We were assured by the old hands that it would be a comparatively painless affair, but with some categories being pretty hotly contested after the recent deluge of new product launches, I was prepared for there to be blood on the floor. As it turned out, there was some spirited debate, but it was all fairly civilised and it was immensely enjoyable to be part of a group of highly committed editors and technical editors, all keen to ensure the best imaging products of the year gained the recognition they deserved.
Being the editor of a photo magazine in Australia means you’re one of a very small handful of people with similar interests and concerns, so being in a room with 25 other like-minded people was quite a treat. They had come from Spain, Germany, Greece, Italy, France, The Netherlands, the UK, Hungary, Canada, China, Japan and South Africa (well, we were actually in South Africa, but you know what I mean).

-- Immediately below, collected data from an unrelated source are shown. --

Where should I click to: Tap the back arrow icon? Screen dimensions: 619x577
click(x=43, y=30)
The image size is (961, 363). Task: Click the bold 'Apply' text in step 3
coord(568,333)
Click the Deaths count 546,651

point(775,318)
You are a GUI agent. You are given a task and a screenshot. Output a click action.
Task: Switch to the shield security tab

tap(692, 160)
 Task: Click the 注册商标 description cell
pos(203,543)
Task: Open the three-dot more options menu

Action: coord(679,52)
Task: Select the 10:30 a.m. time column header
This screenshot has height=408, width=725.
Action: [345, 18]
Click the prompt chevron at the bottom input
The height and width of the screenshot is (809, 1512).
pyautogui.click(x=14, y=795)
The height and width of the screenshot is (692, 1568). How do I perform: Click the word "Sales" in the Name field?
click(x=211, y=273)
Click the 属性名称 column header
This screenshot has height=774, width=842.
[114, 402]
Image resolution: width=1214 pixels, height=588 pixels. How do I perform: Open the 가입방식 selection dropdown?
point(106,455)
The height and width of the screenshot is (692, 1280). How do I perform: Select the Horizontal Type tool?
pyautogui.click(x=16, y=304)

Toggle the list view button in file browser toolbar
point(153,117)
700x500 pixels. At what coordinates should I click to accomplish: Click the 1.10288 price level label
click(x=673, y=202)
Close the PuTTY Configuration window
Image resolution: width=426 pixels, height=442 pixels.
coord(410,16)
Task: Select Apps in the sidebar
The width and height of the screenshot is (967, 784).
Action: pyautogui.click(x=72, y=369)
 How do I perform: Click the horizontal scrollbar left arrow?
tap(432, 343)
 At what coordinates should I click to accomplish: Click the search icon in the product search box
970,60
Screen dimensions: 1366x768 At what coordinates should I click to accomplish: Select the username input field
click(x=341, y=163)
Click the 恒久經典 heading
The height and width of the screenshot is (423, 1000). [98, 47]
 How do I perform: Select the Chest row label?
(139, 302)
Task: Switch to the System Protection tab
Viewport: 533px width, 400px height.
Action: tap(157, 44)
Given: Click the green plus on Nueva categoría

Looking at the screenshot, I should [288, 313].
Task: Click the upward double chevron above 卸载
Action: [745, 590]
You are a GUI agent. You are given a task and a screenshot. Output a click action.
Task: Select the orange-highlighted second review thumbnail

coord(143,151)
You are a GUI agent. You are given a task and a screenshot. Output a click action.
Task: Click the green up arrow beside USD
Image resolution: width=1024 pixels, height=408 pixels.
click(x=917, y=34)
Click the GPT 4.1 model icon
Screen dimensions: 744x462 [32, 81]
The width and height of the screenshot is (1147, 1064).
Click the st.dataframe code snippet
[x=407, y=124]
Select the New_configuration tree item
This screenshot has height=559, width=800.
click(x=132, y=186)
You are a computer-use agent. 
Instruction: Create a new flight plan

The Technical Image Press Association comprises 29 titles (four editors, including those from the USA and Poland, couldn’t make this year’s judging) from 14 countries, plus a group membership for the Camera Journal Press Club group of Japanese magazines. These magazines nominate a representative who has one vote at the judging session.
TIPA’s Technical Committee first draws up a shortlist of potential winners in each the Award’s 40 categories, which is circulated to the all the editors a few weeks before the judging for comment, changes or additions. As the make-up of the imaging industry continues to change, so do the TIPA Awards categories which, this year, included more for Compact System Camera (CSC) products and also a revision of the video-related categories to reflect the growing importance of the HDV-enabled D-SLR, the explosion of accessories in this area and the introduction of professional video cameras such as Canon’s Cinema EOS models.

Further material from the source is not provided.